Entrepreneur's Handbook 💰
Pricing Strategies

Pricing

Pricing is a crucial aspect of entrepreneurship that requires thoughtful consideration before developing your business idea. You need to recognize that pricing is not just about assigning a cost to your product; it's about understanding customer perception and the value they place on your offering. Interestingly, sometimes setting a price, even a high one, is necessary because free items are often perceived as low-value. An extreme of this phenomena are Veblen (opens in a new tab) goods, where the demand for a product increases with its price due to its perceived status symbol, such as luxury items like Birkin bags or even iPhones.

Pricing Strategies

The price of your product should mirror the perceived value you aim to deliver. By the time customers encounter the price, they should have encountered several touchpoints that build up this perceived value, because price is relative to the perceived value you are delivering.

There are several pricing methods. 2 of which:

  1. Customer-Driven Pricing:

    • Willingness To Pay (WTP): This method involves directly asking customers how much they would pay for a new product.
    • Van Westendorp Price Sensitivity Meter (PSM): This technique helps establish a price range through four key questions about customer perceptions of product value.
  2. Business-Driven Pricing:

    • Gabor Granger Technique: This approach involves presenting customers with different price points and gauging their willingness to pay at each level.
    • Monadic Price Testing: Customers are shown only one price point from a range, ensuring more genuine responses. This method, though more costly and time-consuming, provides a more accurate estimation of price sensitivity.

Willingness To Pay (WTP)

This method is beneficial for completely new products, where there's no established market price. You talk to customers, explain the concept, show how it works and ask how much they are willing to pay for it. Asking open question this way engages customers in the value the product brings.

The most simple quantitative methodology: Present/demonstrate the product and ask "How much would you be willing to pay for this?". This simple question is mainly used in two situations only:

  1. For a radically new product, with no idea of what the customer will accept
  2. For bargaining products (i.e. where bargaining is allowed, e.g. second hand products)

Van Westendorp (PSM)

This is also called the Price Sensitivity Meter (PSM). This method helps identify the optimal price range for your product by understanding customer perceptions of value, ranging from "good value" to "too expensive." In this method, you ask four questions. You present the product, then ask the price point at which it:

  1. It would be good value
  2. It becomes expensive
  3. It is too expensive
  4. It is it too low

These four questions help understand the price range within which the product should be sold.

Gabor Granger

In this method, you present 4 price points to the customers and ask if they'd be willing to pay at each one.
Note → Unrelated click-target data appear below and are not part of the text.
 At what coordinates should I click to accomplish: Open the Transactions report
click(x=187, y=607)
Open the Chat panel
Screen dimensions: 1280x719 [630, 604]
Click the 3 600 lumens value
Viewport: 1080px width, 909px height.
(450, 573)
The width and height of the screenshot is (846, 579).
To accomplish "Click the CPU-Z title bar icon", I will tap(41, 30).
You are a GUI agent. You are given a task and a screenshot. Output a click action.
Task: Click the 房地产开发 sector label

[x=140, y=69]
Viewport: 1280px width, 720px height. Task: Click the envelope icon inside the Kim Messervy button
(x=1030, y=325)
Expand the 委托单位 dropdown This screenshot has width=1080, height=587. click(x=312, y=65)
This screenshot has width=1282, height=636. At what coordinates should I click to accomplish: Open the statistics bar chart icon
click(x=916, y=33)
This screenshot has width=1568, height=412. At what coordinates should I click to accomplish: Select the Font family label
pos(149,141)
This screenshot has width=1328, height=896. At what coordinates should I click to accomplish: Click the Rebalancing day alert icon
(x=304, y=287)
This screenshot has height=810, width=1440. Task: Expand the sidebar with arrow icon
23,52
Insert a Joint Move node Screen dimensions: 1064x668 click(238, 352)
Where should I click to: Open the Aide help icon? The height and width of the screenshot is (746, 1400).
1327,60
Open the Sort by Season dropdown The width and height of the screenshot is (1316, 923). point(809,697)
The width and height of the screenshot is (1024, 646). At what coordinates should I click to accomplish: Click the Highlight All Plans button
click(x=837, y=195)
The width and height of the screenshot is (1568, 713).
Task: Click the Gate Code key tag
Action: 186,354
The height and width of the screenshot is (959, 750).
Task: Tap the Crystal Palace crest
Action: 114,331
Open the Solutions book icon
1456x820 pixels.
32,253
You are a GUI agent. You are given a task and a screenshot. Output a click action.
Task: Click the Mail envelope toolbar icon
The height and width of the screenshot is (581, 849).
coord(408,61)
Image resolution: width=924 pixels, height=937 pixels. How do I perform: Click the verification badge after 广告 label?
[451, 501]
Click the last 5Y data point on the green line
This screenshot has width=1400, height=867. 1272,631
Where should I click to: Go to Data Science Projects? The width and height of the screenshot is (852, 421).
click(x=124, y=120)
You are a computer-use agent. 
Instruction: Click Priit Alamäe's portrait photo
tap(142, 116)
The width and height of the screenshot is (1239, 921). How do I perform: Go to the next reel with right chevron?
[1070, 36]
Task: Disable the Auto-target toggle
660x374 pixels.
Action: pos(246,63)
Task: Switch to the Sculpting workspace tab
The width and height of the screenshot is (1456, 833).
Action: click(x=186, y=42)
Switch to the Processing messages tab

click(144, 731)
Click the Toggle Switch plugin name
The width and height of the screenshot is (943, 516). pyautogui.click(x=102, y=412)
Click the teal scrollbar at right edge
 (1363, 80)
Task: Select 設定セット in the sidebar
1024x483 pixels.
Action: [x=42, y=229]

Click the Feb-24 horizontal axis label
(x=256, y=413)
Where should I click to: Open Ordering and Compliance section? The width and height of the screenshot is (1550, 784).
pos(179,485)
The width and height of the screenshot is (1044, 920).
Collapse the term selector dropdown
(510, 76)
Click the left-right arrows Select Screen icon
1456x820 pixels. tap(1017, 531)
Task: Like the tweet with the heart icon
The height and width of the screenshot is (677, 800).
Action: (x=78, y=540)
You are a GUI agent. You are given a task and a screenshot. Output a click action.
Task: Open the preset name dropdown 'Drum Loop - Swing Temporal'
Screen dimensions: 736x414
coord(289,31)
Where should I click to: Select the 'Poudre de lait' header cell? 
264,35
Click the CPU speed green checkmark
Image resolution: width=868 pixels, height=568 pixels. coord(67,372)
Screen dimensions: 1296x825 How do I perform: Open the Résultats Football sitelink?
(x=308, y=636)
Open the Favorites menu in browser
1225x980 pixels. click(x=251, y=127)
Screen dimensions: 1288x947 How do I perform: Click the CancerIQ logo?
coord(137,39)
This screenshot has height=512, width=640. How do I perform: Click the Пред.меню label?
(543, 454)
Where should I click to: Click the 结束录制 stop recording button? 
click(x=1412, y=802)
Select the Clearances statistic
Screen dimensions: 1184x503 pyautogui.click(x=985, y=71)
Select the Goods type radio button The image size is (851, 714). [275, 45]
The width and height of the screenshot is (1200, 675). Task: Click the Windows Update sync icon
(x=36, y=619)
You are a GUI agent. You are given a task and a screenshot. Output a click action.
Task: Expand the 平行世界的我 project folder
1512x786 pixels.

For each price, they are asked their willingness to buy at different price point (yes, no or 5-point scale).

Extension: if no, ask why it is "Too expensive" or "Too cheap". Each time you use the previous price point to go higher or lower with the next one, so you can get the most value for your product.

Monadic Design

In this method, you want to test four to five price points, but you only show one to the customer. You split the group of customers that you want to talk to into groups depending on how many price points you want to test. You only have one price point for each customer so it's not very obvious that's it's a price question you are asking and you get a much truer answer.

Ideal method gives more accurate estimation of price sensitivity (than WTP, PSM, GG). However, needs more respondents, take more time, and is more costly than the other methods.

Revenue Models

  • Unit Sales
    • Fee paid for every individual item sold
    • iPhone, cars
  • Advertising
    • Fee paid by brands and companies to get in front of potential customers
    • E.g. Google Adwords or Facebook Advertising works this way.
  • Data
    • Fee for information (e.g. online or economic behaviour)
    • Twitter, Bloomberg etc.
  • Intermediation
    • Fee for bringing together two or more parties involved in a transaction
    • Ebay, AirBnB, Alibaba
  • Licensing
    • Fee for use of some IP
    • Windows or Adobe
  • Franchising
    • Fee for right of using brand and business model
    • Mcdonalds, Costa
  • Subscription
    • Fee for continuous access to a service
    • Spotify, Netflix
  • Utility and Usage
    • Fee is proportional to the usage of service
    • Virgin Media, Box
  • Freemium
    • No fee for access to basic service (intent is to convert to premium customers)
    • Soundcloud, Dropbox etc.

In conclusion, pricing and revenue models are fundamental to the success of entrepreneurial ventures. Understanding customer perceptions and market dynamics is key to determining effective pricing strategies, while choosing the right revenue model can significantly impact the sustainability and growth of your business.